Mathematically, one can describe the model as follows:
- S—Individuals susceptible to the illness
- Ej—Exposed individuals; infected but not yet infectious or symptomatic (where j=0 or 1; j=0 represents uninfected individuals, j=1 represents individuals infected without symptoms and can thus transmit the infection)
- E—All exposed individuals
- Ii—Infected individuals belonging to class I (where i=1, 2, or 3; i=1 represents a mild infection, i=2 represents a severe infection, and i=3 represents a critical infection)
- R—Individuals that have recovered from the disease and considered immune.
- D—individuals who die of the illness
- βi —the rate at which infected individuals in class Ii contact and infect exposed individuals
- f – fraction of asymptomatic individuals
- aj —rate of progression from the exposed to infected class
- γi—rate at which infected individuals in class i recover from disease and become immune
- pi—rate at which infected individuals in class Ii progress to class Ii+1
- µ —mortality rate for individuals in critical care
Other assumptions to be made in the model are below. Specification of some of these parameters are well-established based on evolving knowledge about the disease; however, some are still unclear:
Incubation period: The time from infection until the patient exhibits symptoms.
Duration of mild infections: Most COVID-19 cases are mild situations that require resting at home and do not require hospitalization. This parameter specifies the number of days that a COVID-19 positive patient needs to rest at home before recovering.
Percentage of severe infections: This parameter specifies the percentage of COVID-19 cases that are serious enough to warrant hospitalization.
Percentage of critical infections: This parameter specifies the percentage of COVID-19 cases that not only involve hospitalization but also involve treatment within a hospital’s ICU.
Probability of death: Of the critical infections, this parameter specifies the fraction of COVID-19 positive cases in the ICU that will result in death.
Duration of hospital stay: This parameter specifies the length of the hospital stay, from admission to discharge.

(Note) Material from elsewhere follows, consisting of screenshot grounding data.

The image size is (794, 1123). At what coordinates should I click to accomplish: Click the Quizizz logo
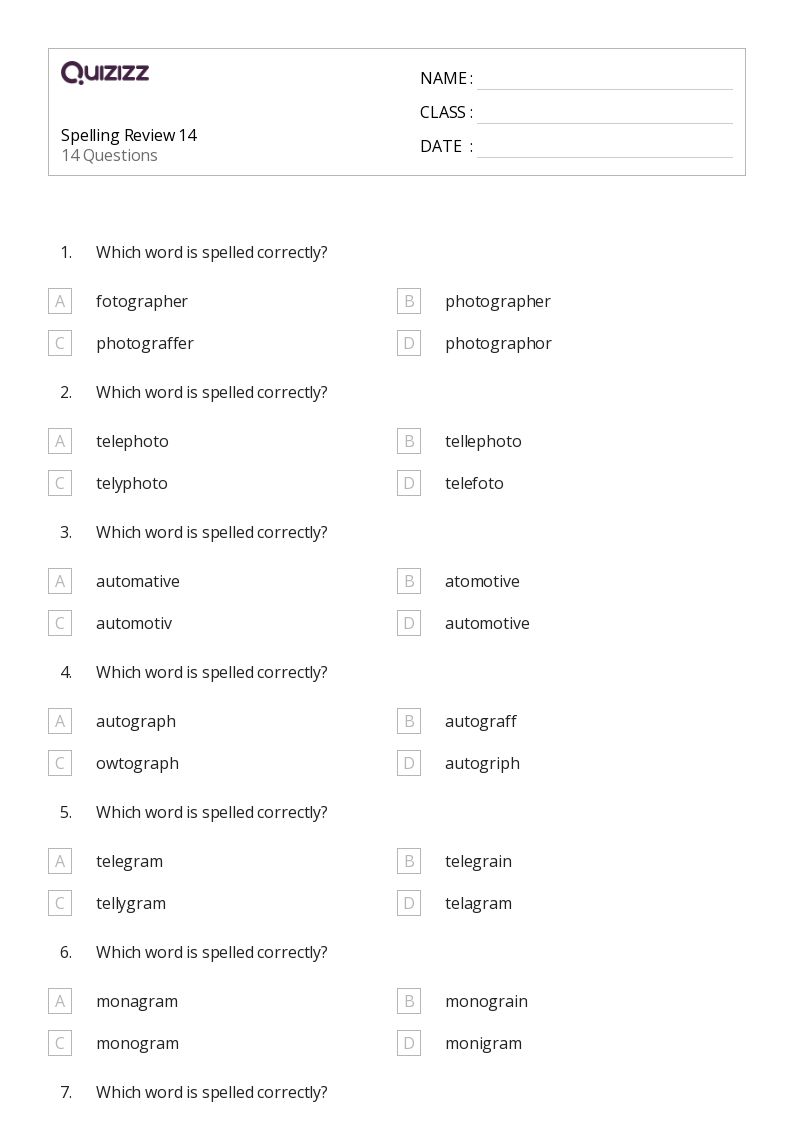click(105, 72)
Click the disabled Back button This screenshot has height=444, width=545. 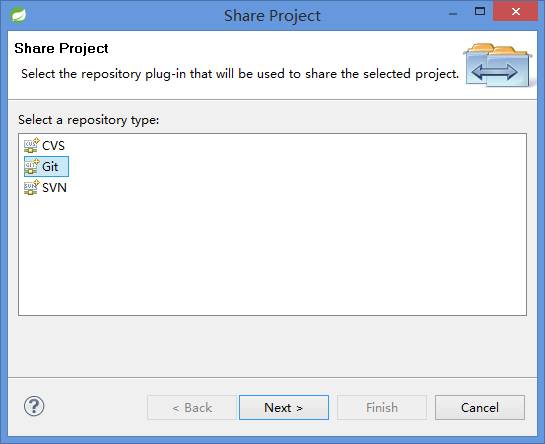(x=192, y=407)
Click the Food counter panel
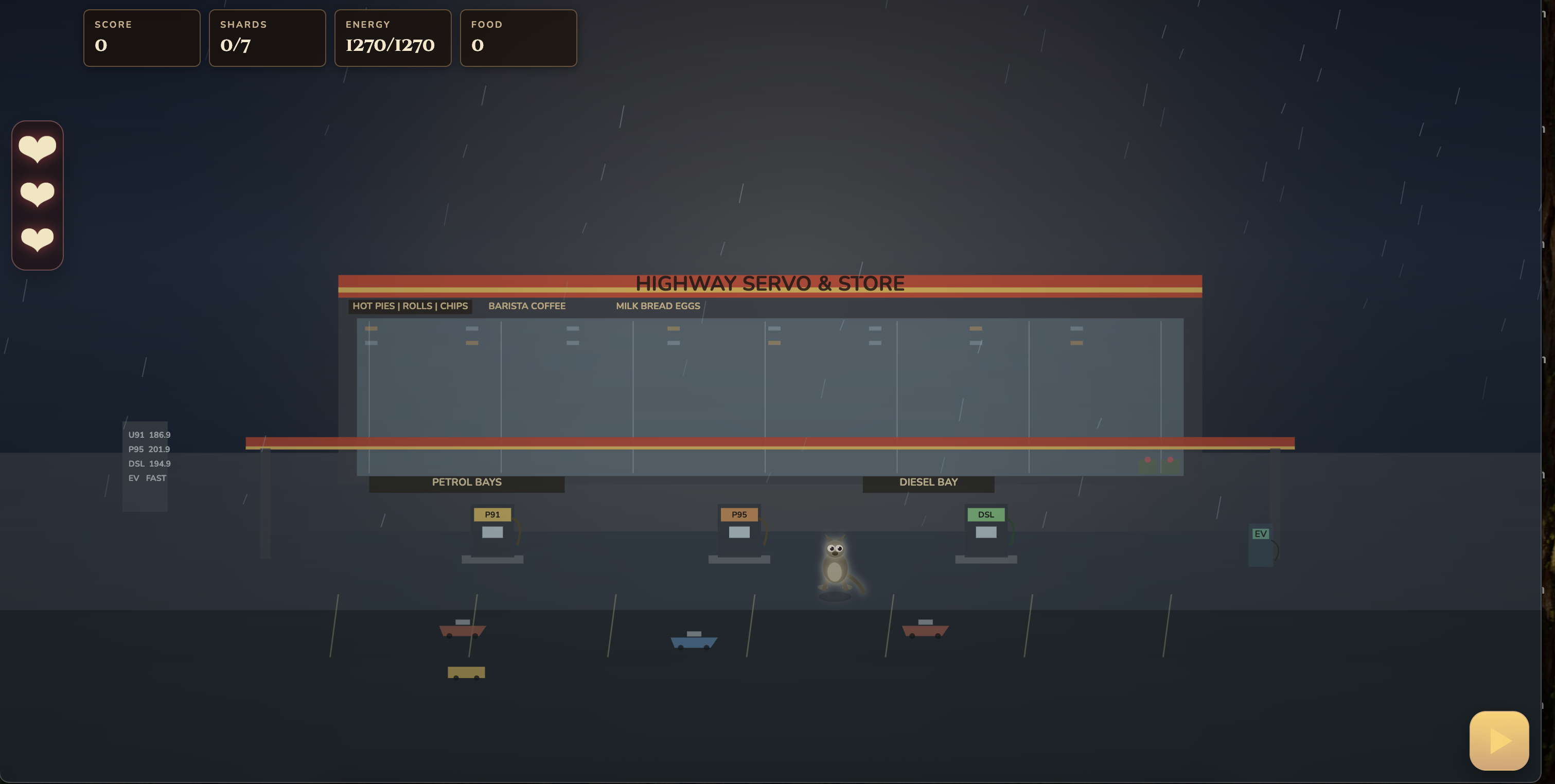The image size is (1555, 784). [519, 38]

Duration of critical infection until death: This parameter specifies the number of days a patient who does not recover spends in the ICU.
Fraction of asymptomatic cases: This parameter specifies the fraction of infections that are asymptomatic.
Pre-symptomatic infectious period: This parameter specifies the time upon infection before the patient begins exhibiting symptoms.
Duration of asymptomatic infection: This parameter represents the amount of time that an asymptomatic COVID-19 patient remains infected.
Transmission rate for asymptomatic infections: This parameter specifies the rate at which COVID-19 cases without symptoms transmit the disease to others.
Transmission rate for mild infections: This parameter specifies the rate at which COVID-19 cases with a mild infection transmit the disease to others.
Transmission rate for severe infections: This parameter specifies the rate at which those with a severe infection transmit the disease to others.
Transmission rate for critical infections: This parameter specifies the rate at which those with a critical infection transmit the disease to others.